Some additional reports list the ships, number of passengers and cargo, as well as the destination in the colonies. For example, the Consul in St Jago reported on 10 ships en route to New South Wales between his arrival in August 1828 and June 1829. Additionally, one was destined for the new Swan River Settlement. Details included Master, Tonnage, Number of Crew, Port of Origin and Destination, Cargo and Value. He noted that four of the ships carried convicts.[15]

The ship destined for Swan River, “Marquis of Anglesea”, or rather some of its 130 emigrants, provide a riveting story. The Consul, by now complying with the requirement to tell all to the Foreign Office, wrote on 10 June 1829 that:

  • “During their short stay here most of these (130) persons conducted themselves with perfect propriety, but some, I am sorry to say, indulged in the grossest excesses, and committed the most flagrant misdemeanours. The Surgeon of the Vessel, I was assured by the passengers, was drunk all the time they were here. I myself can bear witness that he was thoroughly intoxicated the first day he came ashore as he was brought to my office in a state of stupefaction produced by hard drinking……… A steerage passenger of the name of Glover knocked down his wife without the slightest provocation on her part, and almost tore off the ear of a Gentleman who interfered on her behalf. …….A fellow of the name of Henry Taylor (a shepherd of Col. Lautour), meeting with Mr Merrill, the American Consul General, threatened to knock out his brains with a bludgeon which he brandished in the air; and had not Mr Merrill, by dint of agility, evaded the blow, doubtless would have carried his threat into effect. Mr Merrill having made me acquainted with the assault, I despatched Messrs Partridge and Bland to take the villain into custody and bring him before me. It was not without danger that they succeeded in their purpose; the fellow threatening “to brain” the first man who should dare to approach him. ……I desired a Sergeant commanding the 63rd Detachment to take charge of the prisoner to prevent the unpleasant necessity of consigning him to Portuguese soldiers, but instead of complying, he seems to take the part of the offender and behaved in the rudest and most insolent manner. …….Threats have been uttered that when they cross the Line, they will serve out obnoxious individuals.”[16]

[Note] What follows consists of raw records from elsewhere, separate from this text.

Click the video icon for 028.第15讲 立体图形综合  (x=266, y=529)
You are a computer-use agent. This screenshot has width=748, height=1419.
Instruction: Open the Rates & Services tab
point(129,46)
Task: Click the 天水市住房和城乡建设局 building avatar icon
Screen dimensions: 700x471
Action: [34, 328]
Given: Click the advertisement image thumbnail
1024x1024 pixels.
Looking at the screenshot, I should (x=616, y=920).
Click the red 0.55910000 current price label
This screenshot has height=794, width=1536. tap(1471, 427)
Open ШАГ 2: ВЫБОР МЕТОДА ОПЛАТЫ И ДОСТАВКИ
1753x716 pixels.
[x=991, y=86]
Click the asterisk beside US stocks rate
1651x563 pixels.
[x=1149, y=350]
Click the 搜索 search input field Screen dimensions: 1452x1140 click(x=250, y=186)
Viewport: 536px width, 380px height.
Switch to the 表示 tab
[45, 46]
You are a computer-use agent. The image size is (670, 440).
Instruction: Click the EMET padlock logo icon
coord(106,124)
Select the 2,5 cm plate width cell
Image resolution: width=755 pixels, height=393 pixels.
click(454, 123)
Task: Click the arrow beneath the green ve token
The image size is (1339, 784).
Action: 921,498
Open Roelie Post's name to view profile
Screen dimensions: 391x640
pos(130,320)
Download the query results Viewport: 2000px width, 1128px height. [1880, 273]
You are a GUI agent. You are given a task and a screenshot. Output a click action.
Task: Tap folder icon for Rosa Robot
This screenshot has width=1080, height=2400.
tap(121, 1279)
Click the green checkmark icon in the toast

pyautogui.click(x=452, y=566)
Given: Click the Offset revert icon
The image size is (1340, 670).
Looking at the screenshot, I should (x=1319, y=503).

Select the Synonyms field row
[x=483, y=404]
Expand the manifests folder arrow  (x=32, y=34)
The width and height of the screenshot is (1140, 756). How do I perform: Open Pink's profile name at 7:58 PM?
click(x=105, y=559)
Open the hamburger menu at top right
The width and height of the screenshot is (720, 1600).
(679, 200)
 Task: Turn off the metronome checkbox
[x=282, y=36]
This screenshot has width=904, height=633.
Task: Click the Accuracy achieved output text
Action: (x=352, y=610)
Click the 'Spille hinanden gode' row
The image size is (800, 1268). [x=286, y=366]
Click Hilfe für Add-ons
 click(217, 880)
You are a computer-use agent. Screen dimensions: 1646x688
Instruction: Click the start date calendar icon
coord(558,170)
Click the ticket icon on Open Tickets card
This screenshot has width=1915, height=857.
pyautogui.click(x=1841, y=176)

A ‘Cruise from Hell’, modern media would proclaim in banners! The wreck of the “Marquis of Anglesea” in the Swan River after disembarkation of the emigrants, provides an interesting end to the saga.

So, after accessing the papers of only two of the many British Consuls worldwide, over only a couple of years, it is evident that much valuable information is resting among consular archives in Kew, admittedly readily and efficiently available to researchers on site. The US Library of Congress has microfilmed US consular archives, making them more widely available. Hopefully, the day will come when British material will be digitised and made available to Australian genealogists and researchers without the need to travel to the other side of the world.

Frank Murray.

[NOTE: This article was published in ‘The Ancestral Searcher’, quarterly journal of the Heraldry and Genealogy Society of Canberra in December 2005.]


[1]TNA Ref. F O 63/339 of 2 October 1828.

[2] TNA Ref. F O 63/339 of  23 August 1829.

[3] TNA Ref. F O 63/351 of  7 April 1829 and 30 May 1829.

[4] TNA Ref. FO 63/351 of 19 January 1829.

[5] TNA Ref. F O 63/351 of  28 February 1829.

[6] US National Archives T172 microfilm of Rio US Consulate Papers 1828/1829.

[7] TNA Ref. F O 13/64 of  6 October 1828.

[8] TNA Ref. FO 13/64,  FO 13/50,  and FO 13/51.

[9] TNA Ref. FO 13/64 Page 76 of 26 Jan 1829.

[10] Historical Records of Australia HRA 1829 p. 661.

[11] TNA Ref. F O 13/64 of 1 October 1829.

[12] AO Reel 1173. 2/7951

[13] AO Reel 1173. 2/7951

[14] Queanbeyan Pioneer Cemeteries Vol 1: Queanbeyan City Council and Queanbeyan and District Historical Museum Society.

[15] TNA Ref. FO 63/351

[16] TNA Ref. FO 63/351 of 10 June 1829.